As for unnatural color of corals, the most unnatural color I've seen is zeo systems, but I just recently realised its because they are using heavy metals to bleach the corals. So this dosent count really. The next ones down the chain of brightness seem to be carbon dosers and ultralith but those don't seem unnaturally bright to me compared to the reefs I've dived on, about right mainly (to qualify that, not all corals are bright on a real reef IME, but the bright ones peppered in with the browner ones are probably the ones which are selected for harvesting and sent to shops etc). I wonder if zeo was run without the heavy metal bleaching agents, would colors look about right compared to the reefs.
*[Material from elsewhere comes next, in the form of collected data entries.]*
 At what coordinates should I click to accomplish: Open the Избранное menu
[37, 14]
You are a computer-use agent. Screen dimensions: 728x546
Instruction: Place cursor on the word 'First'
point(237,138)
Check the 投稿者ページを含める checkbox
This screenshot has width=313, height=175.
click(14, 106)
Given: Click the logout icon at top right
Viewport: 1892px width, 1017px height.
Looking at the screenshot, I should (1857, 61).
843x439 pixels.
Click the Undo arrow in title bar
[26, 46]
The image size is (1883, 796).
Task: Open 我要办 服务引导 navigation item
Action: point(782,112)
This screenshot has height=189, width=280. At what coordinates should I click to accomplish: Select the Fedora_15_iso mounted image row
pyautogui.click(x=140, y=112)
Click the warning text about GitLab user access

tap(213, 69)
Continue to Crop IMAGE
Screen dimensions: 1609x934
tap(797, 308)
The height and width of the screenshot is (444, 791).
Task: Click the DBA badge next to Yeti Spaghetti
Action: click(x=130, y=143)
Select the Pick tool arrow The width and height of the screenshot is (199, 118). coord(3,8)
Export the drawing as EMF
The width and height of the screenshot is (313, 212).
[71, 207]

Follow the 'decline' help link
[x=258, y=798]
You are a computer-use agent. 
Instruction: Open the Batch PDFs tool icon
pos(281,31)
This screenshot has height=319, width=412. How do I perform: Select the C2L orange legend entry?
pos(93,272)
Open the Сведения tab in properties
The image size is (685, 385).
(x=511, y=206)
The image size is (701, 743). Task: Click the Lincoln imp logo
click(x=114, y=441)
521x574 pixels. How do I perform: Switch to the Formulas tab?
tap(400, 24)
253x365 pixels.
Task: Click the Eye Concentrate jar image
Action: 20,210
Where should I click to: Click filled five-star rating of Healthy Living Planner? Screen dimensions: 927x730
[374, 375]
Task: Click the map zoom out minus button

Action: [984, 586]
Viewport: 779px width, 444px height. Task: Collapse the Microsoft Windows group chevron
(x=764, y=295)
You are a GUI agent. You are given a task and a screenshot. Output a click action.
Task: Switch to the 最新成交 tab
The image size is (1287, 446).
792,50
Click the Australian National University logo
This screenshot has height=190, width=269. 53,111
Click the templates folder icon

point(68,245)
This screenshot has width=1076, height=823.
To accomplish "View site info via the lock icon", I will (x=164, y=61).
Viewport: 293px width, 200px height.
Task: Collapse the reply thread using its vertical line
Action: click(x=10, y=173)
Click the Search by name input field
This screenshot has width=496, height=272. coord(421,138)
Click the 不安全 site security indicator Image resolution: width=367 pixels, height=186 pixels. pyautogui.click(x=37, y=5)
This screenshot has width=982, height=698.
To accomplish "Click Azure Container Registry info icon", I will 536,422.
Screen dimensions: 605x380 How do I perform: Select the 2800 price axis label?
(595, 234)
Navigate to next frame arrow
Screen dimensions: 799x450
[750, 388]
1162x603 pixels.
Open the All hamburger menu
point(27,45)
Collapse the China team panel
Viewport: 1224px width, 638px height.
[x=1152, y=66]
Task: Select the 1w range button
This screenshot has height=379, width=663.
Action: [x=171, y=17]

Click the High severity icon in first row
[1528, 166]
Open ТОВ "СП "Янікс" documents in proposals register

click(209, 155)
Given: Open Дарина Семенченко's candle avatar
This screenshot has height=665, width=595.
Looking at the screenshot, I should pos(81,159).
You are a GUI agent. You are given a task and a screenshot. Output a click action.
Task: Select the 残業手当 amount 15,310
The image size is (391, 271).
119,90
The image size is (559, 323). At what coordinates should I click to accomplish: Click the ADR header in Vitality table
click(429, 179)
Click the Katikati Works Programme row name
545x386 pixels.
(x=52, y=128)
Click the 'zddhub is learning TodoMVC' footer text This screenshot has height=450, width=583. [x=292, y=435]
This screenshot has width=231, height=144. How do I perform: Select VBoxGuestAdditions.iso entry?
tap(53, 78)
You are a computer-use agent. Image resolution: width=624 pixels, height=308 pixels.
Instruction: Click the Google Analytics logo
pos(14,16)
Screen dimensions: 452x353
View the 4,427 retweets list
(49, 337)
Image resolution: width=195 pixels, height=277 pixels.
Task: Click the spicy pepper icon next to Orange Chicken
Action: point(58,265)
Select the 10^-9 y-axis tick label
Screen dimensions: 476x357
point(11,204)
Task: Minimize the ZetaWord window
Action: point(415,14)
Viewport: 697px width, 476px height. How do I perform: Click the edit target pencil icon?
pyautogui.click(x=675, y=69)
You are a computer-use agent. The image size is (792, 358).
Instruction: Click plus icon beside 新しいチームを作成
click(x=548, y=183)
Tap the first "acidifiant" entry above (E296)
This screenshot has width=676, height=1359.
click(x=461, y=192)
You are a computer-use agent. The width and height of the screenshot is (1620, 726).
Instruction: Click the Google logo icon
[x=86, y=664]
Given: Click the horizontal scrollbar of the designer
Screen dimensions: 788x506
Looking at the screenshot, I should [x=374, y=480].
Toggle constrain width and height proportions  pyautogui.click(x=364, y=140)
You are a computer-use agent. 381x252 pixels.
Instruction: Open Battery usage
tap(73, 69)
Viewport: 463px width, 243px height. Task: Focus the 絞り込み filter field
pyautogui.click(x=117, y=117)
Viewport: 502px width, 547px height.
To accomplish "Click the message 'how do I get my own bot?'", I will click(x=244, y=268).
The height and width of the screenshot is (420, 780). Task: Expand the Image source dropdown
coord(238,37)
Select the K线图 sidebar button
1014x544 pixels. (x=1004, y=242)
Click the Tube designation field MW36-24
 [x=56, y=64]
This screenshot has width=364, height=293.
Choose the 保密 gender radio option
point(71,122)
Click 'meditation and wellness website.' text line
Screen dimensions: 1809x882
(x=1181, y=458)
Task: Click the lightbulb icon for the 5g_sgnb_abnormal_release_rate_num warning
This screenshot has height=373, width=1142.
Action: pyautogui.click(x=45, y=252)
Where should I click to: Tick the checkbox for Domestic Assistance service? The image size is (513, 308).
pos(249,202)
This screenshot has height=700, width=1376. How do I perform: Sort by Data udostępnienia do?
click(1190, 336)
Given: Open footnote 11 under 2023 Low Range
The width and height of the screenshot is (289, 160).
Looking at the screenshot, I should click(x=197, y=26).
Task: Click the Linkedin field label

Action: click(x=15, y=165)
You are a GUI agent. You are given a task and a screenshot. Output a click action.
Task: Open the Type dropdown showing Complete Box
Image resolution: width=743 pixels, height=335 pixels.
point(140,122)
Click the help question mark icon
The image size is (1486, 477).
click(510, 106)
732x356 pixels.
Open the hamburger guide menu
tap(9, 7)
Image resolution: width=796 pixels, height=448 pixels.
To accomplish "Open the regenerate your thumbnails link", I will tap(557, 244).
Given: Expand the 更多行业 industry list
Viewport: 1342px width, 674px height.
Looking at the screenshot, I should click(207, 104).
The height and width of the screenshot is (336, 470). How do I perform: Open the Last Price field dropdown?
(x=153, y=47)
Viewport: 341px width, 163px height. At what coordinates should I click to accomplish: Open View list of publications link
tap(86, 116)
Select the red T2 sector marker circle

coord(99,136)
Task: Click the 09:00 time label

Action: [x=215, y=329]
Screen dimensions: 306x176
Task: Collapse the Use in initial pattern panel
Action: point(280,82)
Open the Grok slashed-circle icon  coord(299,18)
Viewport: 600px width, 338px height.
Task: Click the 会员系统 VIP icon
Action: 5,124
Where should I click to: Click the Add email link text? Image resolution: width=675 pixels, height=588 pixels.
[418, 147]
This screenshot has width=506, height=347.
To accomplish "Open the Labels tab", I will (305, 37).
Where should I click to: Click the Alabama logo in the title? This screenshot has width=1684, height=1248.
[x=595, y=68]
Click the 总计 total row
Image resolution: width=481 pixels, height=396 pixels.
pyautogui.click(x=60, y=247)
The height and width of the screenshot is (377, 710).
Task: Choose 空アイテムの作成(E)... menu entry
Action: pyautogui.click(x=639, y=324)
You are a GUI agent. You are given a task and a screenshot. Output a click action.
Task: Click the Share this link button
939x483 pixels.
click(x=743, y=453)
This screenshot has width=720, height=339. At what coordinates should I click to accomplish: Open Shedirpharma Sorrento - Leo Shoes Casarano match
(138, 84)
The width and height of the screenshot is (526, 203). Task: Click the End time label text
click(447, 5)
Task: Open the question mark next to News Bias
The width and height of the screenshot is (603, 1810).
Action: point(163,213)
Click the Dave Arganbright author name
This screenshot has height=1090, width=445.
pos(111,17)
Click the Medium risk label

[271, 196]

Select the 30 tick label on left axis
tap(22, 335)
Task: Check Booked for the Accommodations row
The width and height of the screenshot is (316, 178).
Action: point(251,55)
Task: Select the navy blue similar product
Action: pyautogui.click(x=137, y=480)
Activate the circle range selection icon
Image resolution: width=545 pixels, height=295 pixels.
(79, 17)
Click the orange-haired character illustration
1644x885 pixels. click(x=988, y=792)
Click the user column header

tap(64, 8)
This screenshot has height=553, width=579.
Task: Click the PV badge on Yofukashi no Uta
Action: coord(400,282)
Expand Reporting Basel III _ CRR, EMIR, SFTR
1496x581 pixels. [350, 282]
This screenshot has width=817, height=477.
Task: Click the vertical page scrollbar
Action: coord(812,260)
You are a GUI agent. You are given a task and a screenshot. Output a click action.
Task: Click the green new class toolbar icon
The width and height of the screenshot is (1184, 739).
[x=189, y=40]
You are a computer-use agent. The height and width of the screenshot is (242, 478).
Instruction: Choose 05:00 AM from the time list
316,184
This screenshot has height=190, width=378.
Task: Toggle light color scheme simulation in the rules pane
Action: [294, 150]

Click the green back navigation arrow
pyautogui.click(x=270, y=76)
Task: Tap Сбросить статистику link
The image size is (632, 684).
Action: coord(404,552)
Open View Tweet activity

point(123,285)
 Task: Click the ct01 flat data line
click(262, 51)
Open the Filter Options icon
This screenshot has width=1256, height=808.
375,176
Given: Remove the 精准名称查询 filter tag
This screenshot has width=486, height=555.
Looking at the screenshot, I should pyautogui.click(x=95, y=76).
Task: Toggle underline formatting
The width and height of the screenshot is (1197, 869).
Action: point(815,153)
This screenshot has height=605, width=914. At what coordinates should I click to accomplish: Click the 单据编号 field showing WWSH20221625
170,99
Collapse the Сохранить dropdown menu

@nano, as for plankton, very interestingly levels are reported in those tables too. PN (particulate nitrogen) of 15 ppb and PP (particulate phosphorus) of 3 ppb. If you use say the nitrogen to calculate the actual wet weight of the plankton, I believe (Randy correct if wrong) you would say about 3% of the weight of the fish is nitrogen, so wet fish weight would be about 33x the particulate nitrogen. So 33*15 ppb = 0.5 ppm plankton, or about half a miligram per litre. For my 165 litre tank this means about 82 miligrams - 0.09 grams food. That does not corespond to daily feeding, as its the amount required to be in the water constantly despite plankton being filtered by skimmer, sedimentation etc, but allowing a factor of 10 to 100 times would probably suffice to compensate for skimming and other losses, resulting in a figure of between 0.8 and 8 grams of food a day, fed slowly and constantly. Food being something like diy liquidised fish mix for instance. This is probably about what many people do feed a day, a chunk of food about 2 cm x 2cm x 2cm would be 8 grams, so its little more than a cube in a 55 per day. I also observe the high amount of sediment in the water when I dive but I think when you are actually in the water, looking through several meters of water, it looks more. Additionally if you compare the suspended matter with nitrogen levels in table 2.8, you can see that much of the suspended matter is not food (perhaps 3/4 not food).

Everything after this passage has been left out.